What is required ->
Looking at the entries, how many lines hold the word "icon"? State the number by itself.

Data records ->
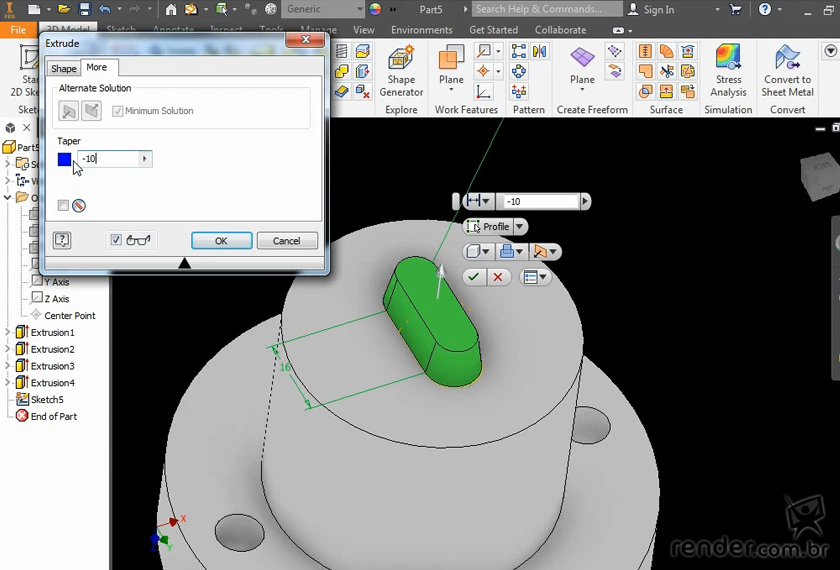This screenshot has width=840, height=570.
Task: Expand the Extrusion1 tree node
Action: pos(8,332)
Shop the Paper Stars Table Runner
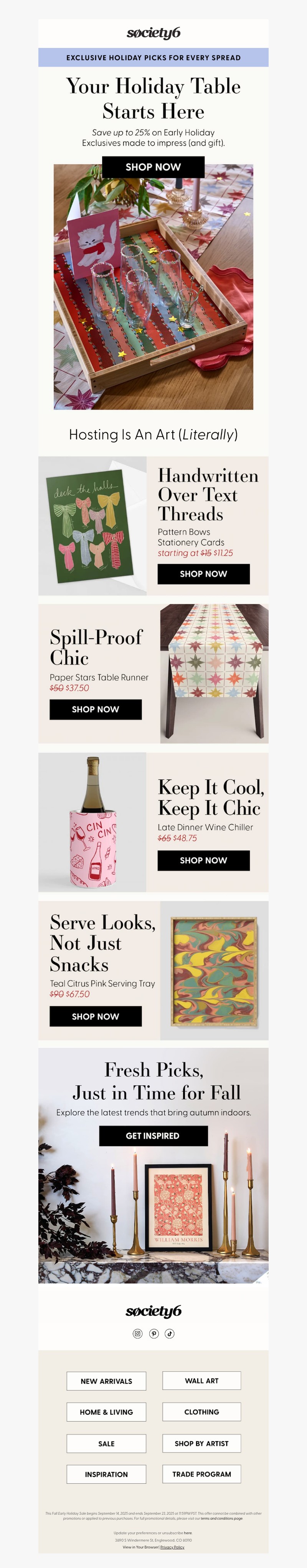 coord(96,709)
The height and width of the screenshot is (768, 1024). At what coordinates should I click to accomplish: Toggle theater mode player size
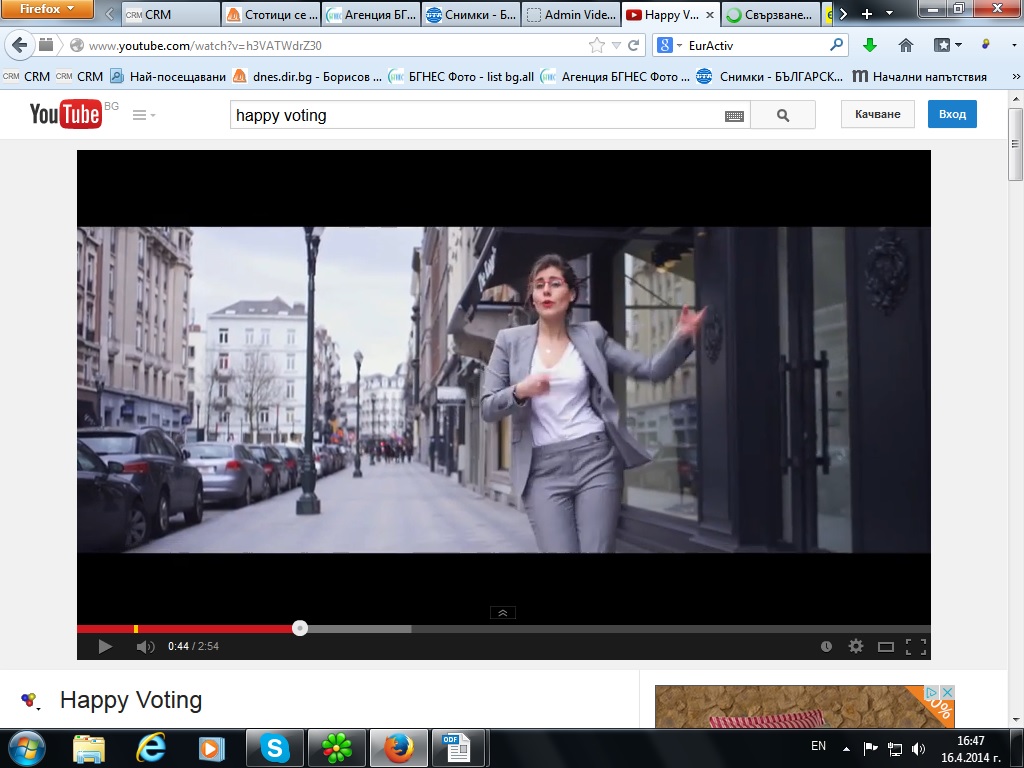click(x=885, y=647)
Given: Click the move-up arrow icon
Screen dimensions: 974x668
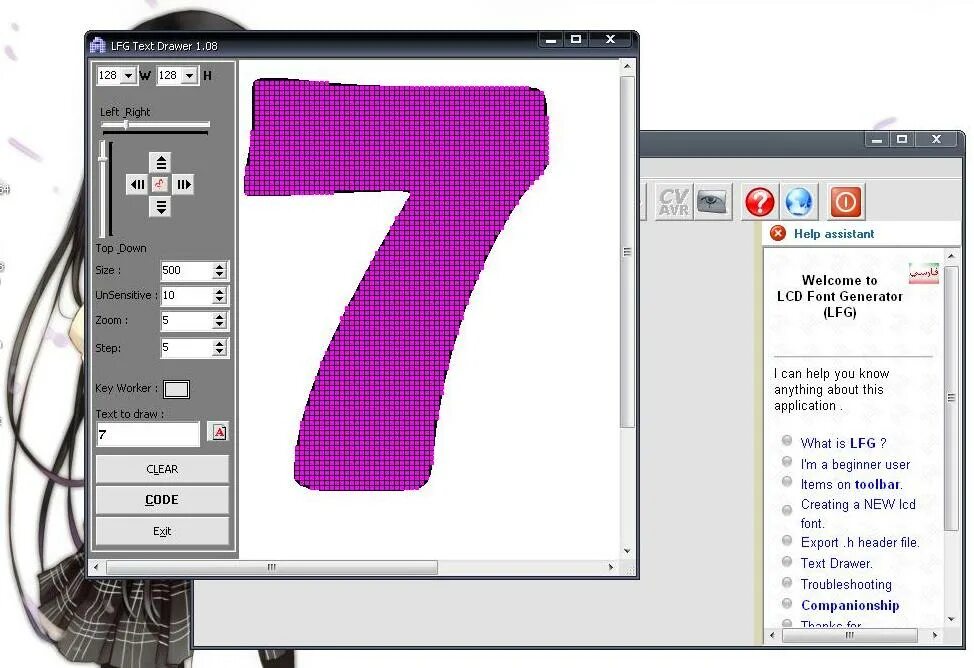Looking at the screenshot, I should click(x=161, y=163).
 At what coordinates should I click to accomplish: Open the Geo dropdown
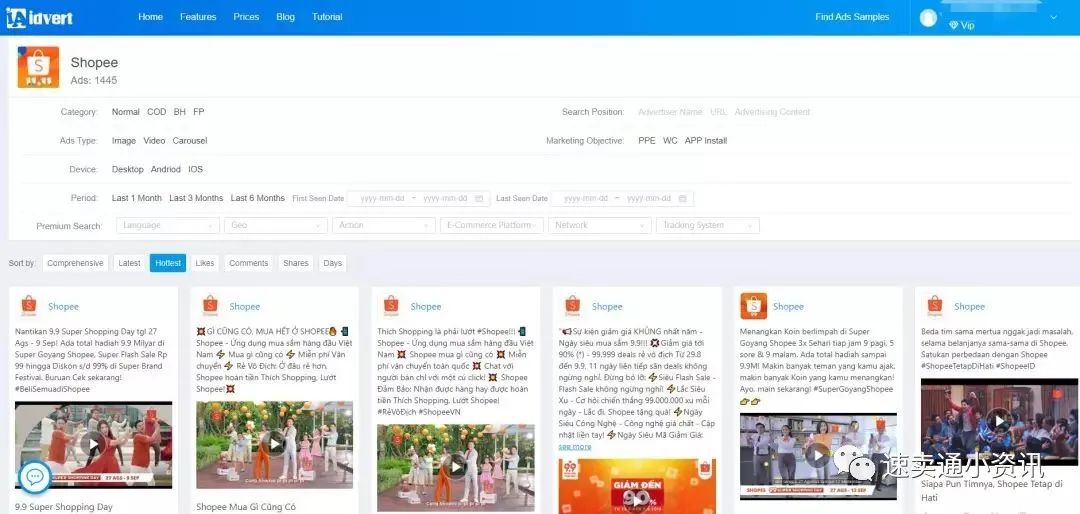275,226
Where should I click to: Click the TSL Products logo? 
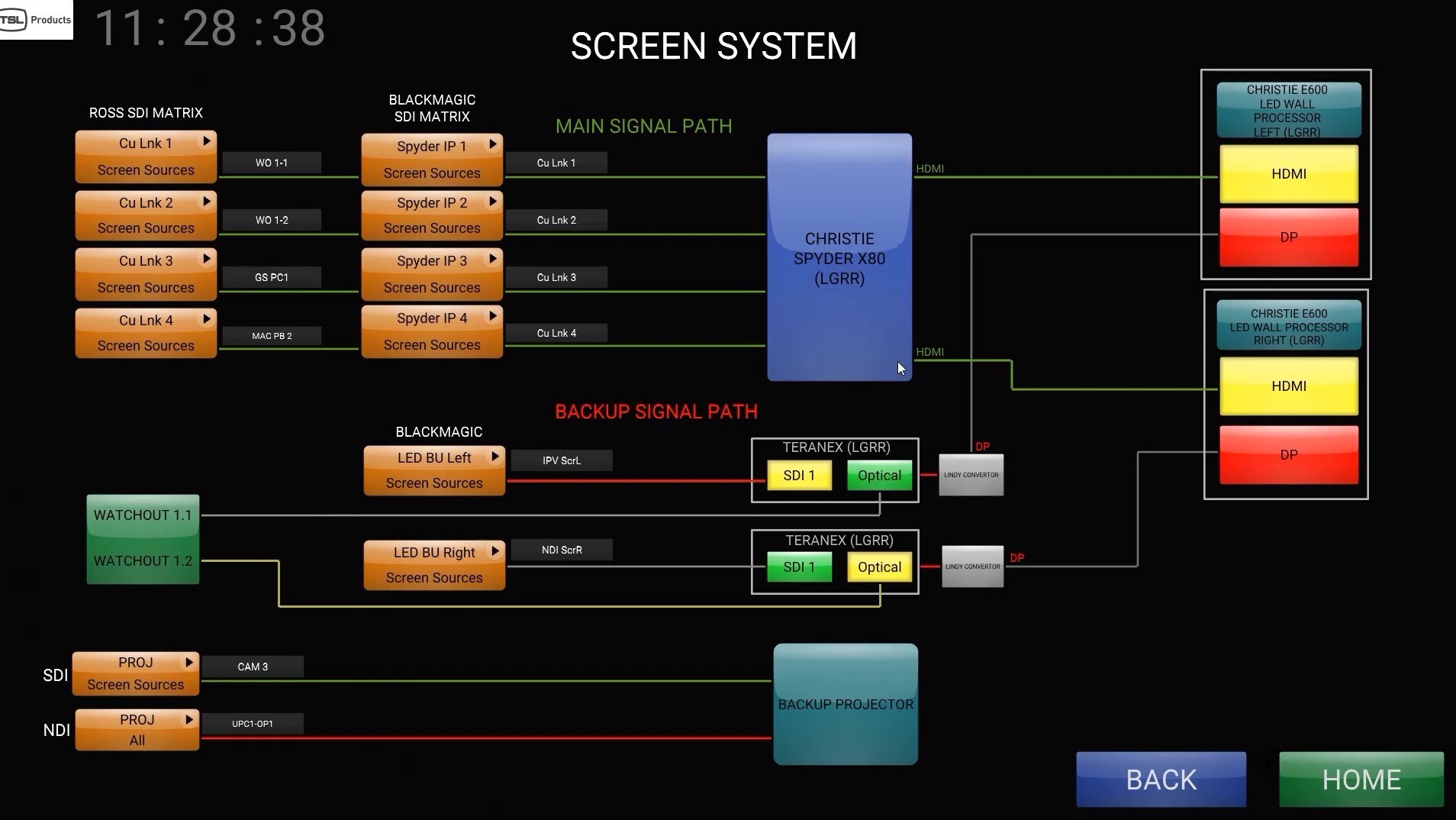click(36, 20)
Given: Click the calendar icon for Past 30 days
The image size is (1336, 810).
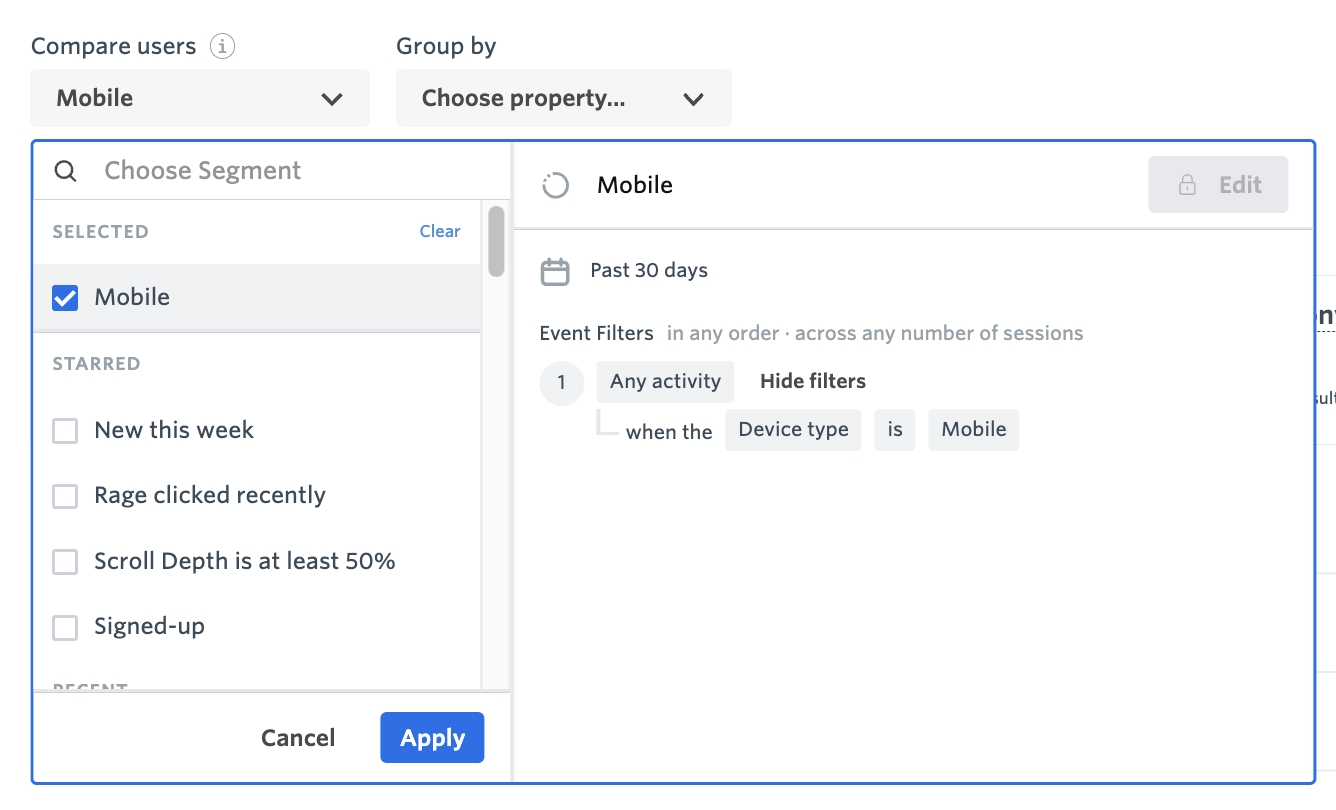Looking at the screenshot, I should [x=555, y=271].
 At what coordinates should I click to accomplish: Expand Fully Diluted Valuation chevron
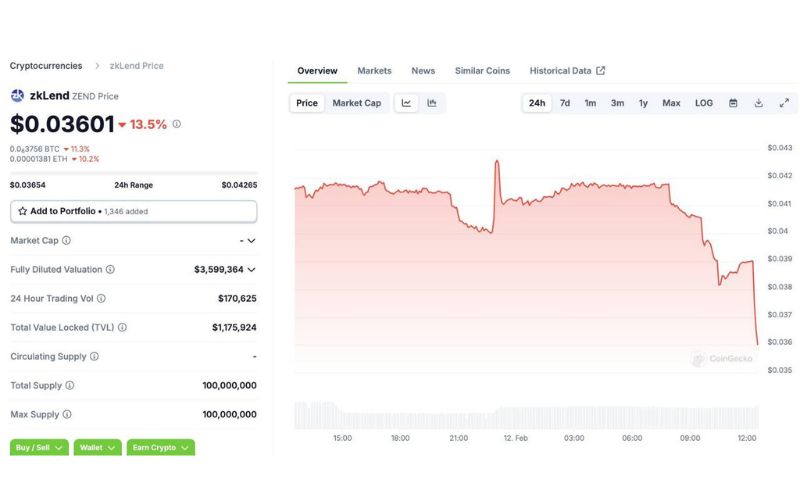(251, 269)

Task answer ->
2